Tokyo est souvent étudiée pour sa capacité à faire fonctionner une métropole immense avec une relative fluidité. Le réseau ferroviaire, la densité des quartiers, la ponctualité des transports et la mixité des usages y jouent un rôle central. D’autres grandes villes, en revanche, peinent davantage à maîtriser l’étalement urbain, les embouteillages ou les inégalités d’accès aux services.
La ville la plus peuplée n’est pas nécessairement la plus agréable à vivre, la plus riche ou la plus visitée. Les classements internationaux évaluent parfois la qualité de vie, l’accès aux transports, le coût du logement, la sécurité, la culture ou l’environnement.
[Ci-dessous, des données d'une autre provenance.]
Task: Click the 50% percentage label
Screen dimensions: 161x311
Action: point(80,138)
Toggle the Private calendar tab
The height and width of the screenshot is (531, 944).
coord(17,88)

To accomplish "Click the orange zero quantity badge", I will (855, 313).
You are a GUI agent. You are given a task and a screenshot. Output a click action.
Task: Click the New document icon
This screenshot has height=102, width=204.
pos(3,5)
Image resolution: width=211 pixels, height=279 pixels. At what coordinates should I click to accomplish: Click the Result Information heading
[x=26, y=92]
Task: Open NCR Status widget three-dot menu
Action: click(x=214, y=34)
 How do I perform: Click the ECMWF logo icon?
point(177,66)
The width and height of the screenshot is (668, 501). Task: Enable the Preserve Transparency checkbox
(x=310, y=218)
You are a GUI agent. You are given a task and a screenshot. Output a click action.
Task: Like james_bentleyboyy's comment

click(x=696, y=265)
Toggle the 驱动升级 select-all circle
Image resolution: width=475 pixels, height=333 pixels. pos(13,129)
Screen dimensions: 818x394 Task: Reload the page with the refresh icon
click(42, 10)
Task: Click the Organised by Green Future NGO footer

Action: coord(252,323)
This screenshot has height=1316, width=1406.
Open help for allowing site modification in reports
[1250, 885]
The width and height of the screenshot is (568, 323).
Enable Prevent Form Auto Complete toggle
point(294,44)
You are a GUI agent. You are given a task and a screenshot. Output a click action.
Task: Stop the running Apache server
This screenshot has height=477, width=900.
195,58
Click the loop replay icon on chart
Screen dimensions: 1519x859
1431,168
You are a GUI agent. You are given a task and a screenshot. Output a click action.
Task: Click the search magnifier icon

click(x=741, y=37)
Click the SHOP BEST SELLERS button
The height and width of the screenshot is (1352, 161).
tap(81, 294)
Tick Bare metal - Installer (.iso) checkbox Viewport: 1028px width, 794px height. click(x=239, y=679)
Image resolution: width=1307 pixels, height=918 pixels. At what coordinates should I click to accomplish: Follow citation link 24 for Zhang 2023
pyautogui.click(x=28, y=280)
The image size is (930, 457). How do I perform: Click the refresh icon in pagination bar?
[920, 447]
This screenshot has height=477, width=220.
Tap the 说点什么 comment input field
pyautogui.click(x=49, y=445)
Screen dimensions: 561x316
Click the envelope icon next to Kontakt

Ces critères donnent une lecture très différente de celle fournie par la seule population.
Une grande métropole peut fasciner par sa puissance économique tout en posant des défis quotidiens à ses habitants. À l’inverse, des villes moins peuplées peuvent offrir un cadre urbain particulièrement recherché. Les perceptions varient aussi selon l’histoire, l’architecture et le paysage, comme le montre un panorama sur les destinations urbaines souvent admirées pour leur beauté.
La taille d’une ville ne permet pas non plus de déduire automatiquement son niveau de sécurité. Les données sur la délinquance doivent être rapportées à la population, au contexte social, aux méthodes de déclaration et aux catégories d’infractions. En France, ce type de nuance apparaît clairement dans les analyses portant sur les communes et les indicateurs de sécurité.
Si l’on parle d’agglomération urbaine ou d’aire métropolitaine, Tokyo reste la référence mondiale, avec environ 37 millions d’habitants. C’est le chiffre le plus souvent retenu dans les comparaisons démographiques internationales, car il décrit mieux la réalité vécue : celle d’un espace urbain continu, connecté et fonctionnel.
Si l’on parle de limites administratives, le classement devient différent et peut placer en tête de très grandes municipalités chinoises ou d’autres entités territoriales atypiques. C’est pourquoi la réponse rigoureuse est la suivante : Tokyo détient le record mondial de population parmi les grandes agglomérations urbaines, tandis que d’autres villes peuvent apparaître premières selon des périmètres administratifs particuliers.
Cette nuance est essentielle pour comprendre les classements urbains. Dans un monde où plus de la moitié de la population vit déjà en ville, les mégapoles sont devenues des laboratoires de l’avenir : elles concentrent les innovations, les tensions, les mobilités et les défis climatiques. Tokyo en est aujourd’hui l’exemple le plus spectaculaire par son ampleur, sa densité et son organisation.